Things I am sorely tempted to post on Linkedin

Jun 10, 2016 07:23


For more than a decade, I've been asked regularly for tech-job advice, as someone who started young and worked their way up self-taught from basement mechanic to manager, fighting the women-in-tech battle the whole way.

Today I tried writing down my situation the way I would if I were coming to myself for advice the way so many others have, and I read it and asked myself what I'd tell a friend who sent me that message. And the answer I would give them was, "You're fucked."

I'm still so angry about the whole thing, about all the work I put in and all the crazy shit I did "for my resume" basically being completely worthless now (if not a detriment - ask me how many low-level would-pay-the-bills-at-least jobs I've not gotten because they don't want someone with management experience, or who might leave for a better job), that I can't quite tell if I'm actually being shoved out of tech by circumstance, or so sick of it after all the bad luck and obstacles and consistent lack of support from any employer ever that I'd actually just rather sling burgers (or words) for less than half the money than even try dealing with it again. …I know it seems like it should be easy to tell the difference between the two, but it's not. I ask myself constantly, "Am I really trying as hard as I can here? Or am I sabotaging myself because on some level I'm just so fucking done that I physically can't push past it?"

Sometimes you break up, and you realize all the things about your ex that made you friends to begin with. And sometimes you break up, and you realize that your ex was never really good for you *at all*; you just felt like you needed them, so you ignored it. Believe me, growing up in a shit town with "escort" being the most common job the other girls had in high school, having computers skillz seemed like a magic save.

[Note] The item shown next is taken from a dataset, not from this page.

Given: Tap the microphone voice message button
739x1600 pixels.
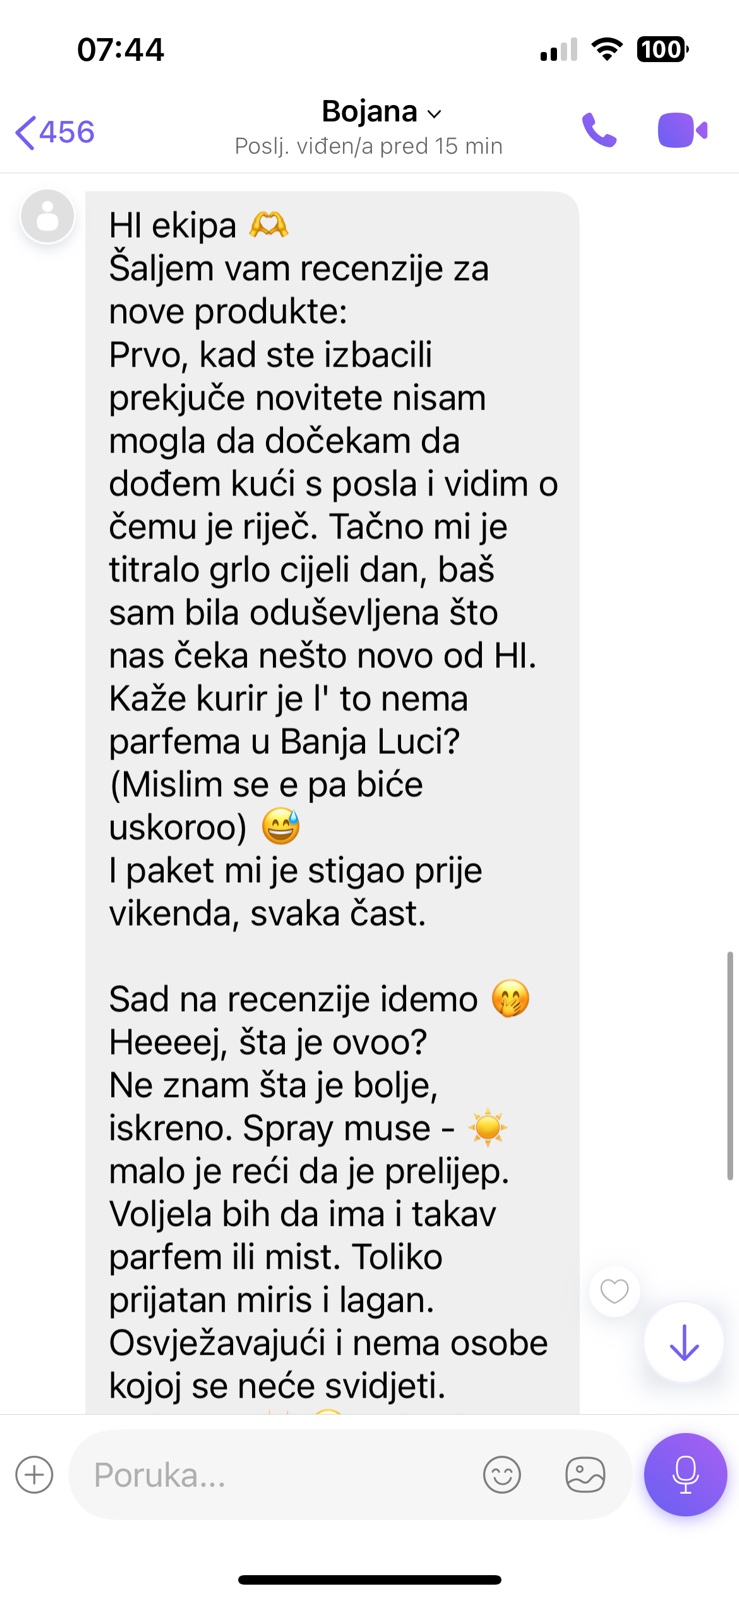Looking at the screenshot, I should pyautogui.click(x=685, y=1474).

But no job I've ever had has given me any technical training, and the only promotions I've ever gotten were to shove me, the lone woman on the team, into more managerial and therefore less valuable positions, and every single company I've worked for that didn't go out of business let me go the second they could save money doing so, even if I'd worked my butt off for them for years.

It made me good money a few times, for a little while, but it's never been fulfilling, and it's been rare that it was even marginally okay or morally not-grotesque. I've not been the only woman on a team I was on once, a decade ago. (A high point was last year when the boss stood up at an all-dev meeting and apologized to me for my being the only woman there. I had to thank him, profusely, for being the only boss I'd ever had acknowledge it.)

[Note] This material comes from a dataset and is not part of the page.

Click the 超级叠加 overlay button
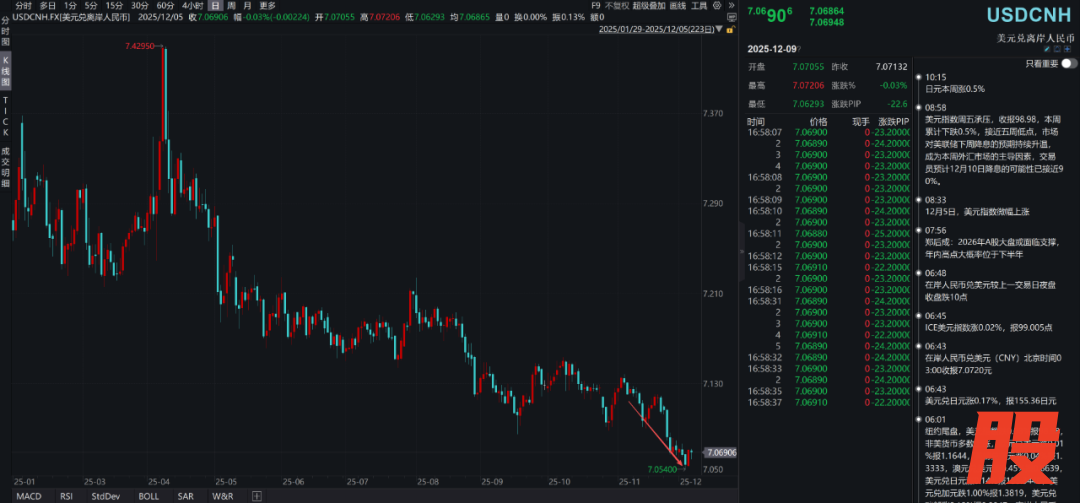Screen dimensions: 1080x503 [648, 6]
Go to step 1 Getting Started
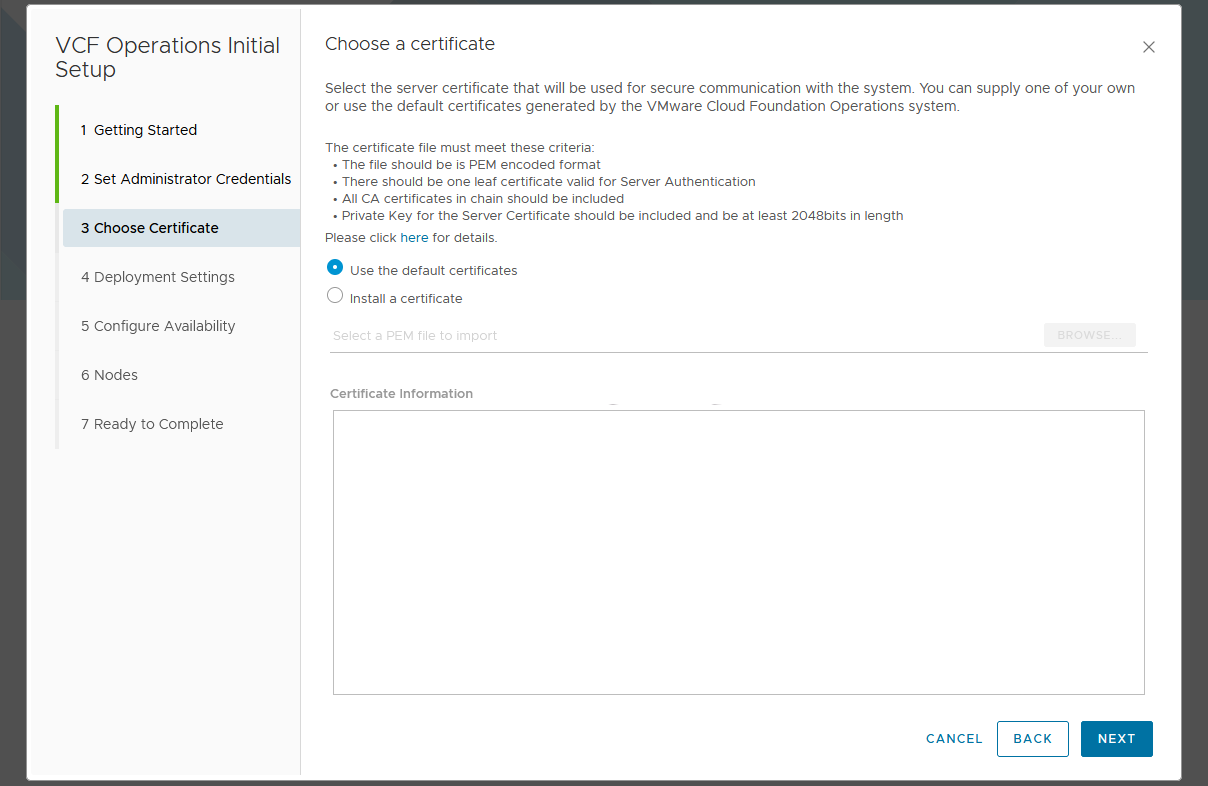 coord(139,130)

This whole thing is somewhat like getting a divorce, the kind where you're not really sure if you're better off now or not. Tech broke up with me, but the moment it left I noticed how much nicer it was to not have it around. Maybe, if I can replace the key things about it (like, you know, paying rent), I'll eventually be glad it's gone. For now though, I'm still just so stung over the time wasted, the effort that feels like it was for nothing, and the sheer fail of the entire career I cared about so much for actually-literally-twenty-years, that it's hard to see anything past "Yeah, you're fucked".